Tomo como punto de partida la reciente entrada de Inmaculada Asensio en su blog, en la que reflexiona sobre las quejas entre profesionales particularmente en el ámbito de los servicios sociales. Su lectura me recordó momentos de queja que compartí con colegas de la profesión de trabajo social y como han ido evolucionando.
Siempre
ha habido quejas en nuestra profesión, pero quizás estemos atravesando uno de
los periodos con mayor descontento y desencanto. Gran parte de las quejas actuales
giran en torno al papel de gestores que la burocracia de los servicios sociales
nos ha asignado.
Las administraciones, al
incorporar los nuevos algoritmos en sus procesos, han redefinido un nuevo rol a
los servicios sociales utilizando nuestras siglas profesionales, representándonos
como dispensadores automáticos de recursos económicos: bonos sociales, tarjetas
monederas, alimentos…Nos han convertido en una especie de robots al servicio de
un asistencialismo renovado, pero igualmente limitante.

# # #

**CONSIGNA DADA A**
Reescribe el tramo de entradas que comienza en la línea que contiene "Task: Click the body length 67 cell" y termina en la que contiene "I will pos(1185,55).", ambas incluidas, sustituyendo "screenshot" por "screen capture" y sin alterar nada más.

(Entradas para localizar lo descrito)
# # #

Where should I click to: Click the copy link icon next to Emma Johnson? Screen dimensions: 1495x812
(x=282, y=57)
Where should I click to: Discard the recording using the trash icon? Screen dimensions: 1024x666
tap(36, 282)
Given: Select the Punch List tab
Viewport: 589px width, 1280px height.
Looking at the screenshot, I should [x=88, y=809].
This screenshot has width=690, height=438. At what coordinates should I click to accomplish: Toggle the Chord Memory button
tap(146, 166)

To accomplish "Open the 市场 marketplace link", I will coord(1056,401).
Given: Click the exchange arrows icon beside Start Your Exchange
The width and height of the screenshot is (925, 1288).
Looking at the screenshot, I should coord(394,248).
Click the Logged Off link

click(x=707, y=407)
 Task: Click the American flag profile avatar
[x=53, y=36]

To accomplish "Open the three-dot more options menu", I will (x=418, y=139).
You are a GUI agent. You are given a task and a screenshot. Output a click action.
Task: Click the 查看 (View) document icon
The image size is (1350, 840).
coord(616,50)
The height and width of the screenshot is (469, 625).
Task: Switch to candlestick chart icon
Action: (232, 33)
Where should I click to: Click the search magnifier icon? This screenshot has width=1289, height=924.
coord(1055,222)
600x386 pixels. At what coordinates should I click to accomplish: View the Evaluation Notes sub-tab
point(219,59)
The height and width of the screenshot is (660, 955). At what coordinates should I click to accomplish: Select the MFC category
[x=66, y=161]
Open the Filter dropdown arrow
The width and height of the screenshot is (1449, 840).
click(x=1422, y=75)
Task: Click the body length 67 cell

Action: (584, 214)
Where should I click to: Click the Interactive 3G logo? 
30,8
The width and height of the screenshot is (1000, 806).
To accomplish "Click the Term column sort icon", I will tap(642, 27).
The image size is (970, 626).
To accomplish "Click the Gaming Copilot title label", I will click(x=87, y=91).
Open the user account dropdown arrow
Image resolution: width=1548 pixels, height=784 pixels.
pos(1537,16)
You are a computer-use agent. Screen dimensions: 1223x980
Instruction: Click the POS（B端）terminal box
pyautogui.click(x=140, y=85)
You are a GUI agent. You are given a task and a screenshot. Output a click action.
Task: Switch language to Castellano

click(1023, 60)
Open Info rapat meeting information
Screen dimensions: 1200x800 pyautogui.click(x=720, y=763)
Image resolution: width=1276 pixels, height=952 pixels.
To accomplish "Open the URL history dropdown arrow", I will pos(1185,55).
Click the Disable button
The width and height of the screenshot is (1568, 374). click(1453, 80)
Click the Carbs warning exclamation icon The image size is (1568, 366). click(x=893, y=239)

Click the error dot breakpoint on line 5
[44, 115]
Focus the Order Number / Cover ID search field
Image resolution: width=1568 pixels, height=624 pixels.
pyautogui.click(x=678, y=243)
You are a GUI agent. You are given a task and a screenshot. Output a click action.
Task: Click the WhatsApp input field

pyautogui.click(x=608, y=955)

# # #

**CONSIGNA DADA B**
Según el texto sobre el trabajo social, ¿en torno a qué papel giran gran parte de las quejas actuales?

**RESPUESTA ESCRITA A**
Task: Click the body length 67 cell

Action: (584, 214)
Where should I click to: Click the Interactive 3G logo? 
30,8
The width and height of the screen capture is (1000, 806).
To accomplish "Click the Term column sort icon", I will tap(642, 27).
The image size is (970, 626).
To accomplish "Click the Gaming Copilot title label", I will click(x=87, y=91).
Open the user account dropdown arrow
Image resolution: width=1548 pixels, height=784 pixels.
pos(1537,16)
You are a computer-use agent. Screen dimensions: 1223x980
Instruction: Click the POS（B端）terminal box
pyautogui.click(x=140, y=85)
You are a GUI agent. You are given a task and a screen capture. Output a click action.
Task: Switch language to Castellano

click(1023, 60)
Open Info rapat meeting information
Screen dimensions: 1200x800 pyautogui.click(x=720, y=763)
Image resolution: width=1276 pixels, height=952 pixels.
To accomplish "Open the URL history dropdown arrow", I will pos(1185,55).

**RESPUESTA ESCRITA B**
En torno al papel de gestores que la burocracia de los servicios sociales les ha asignado.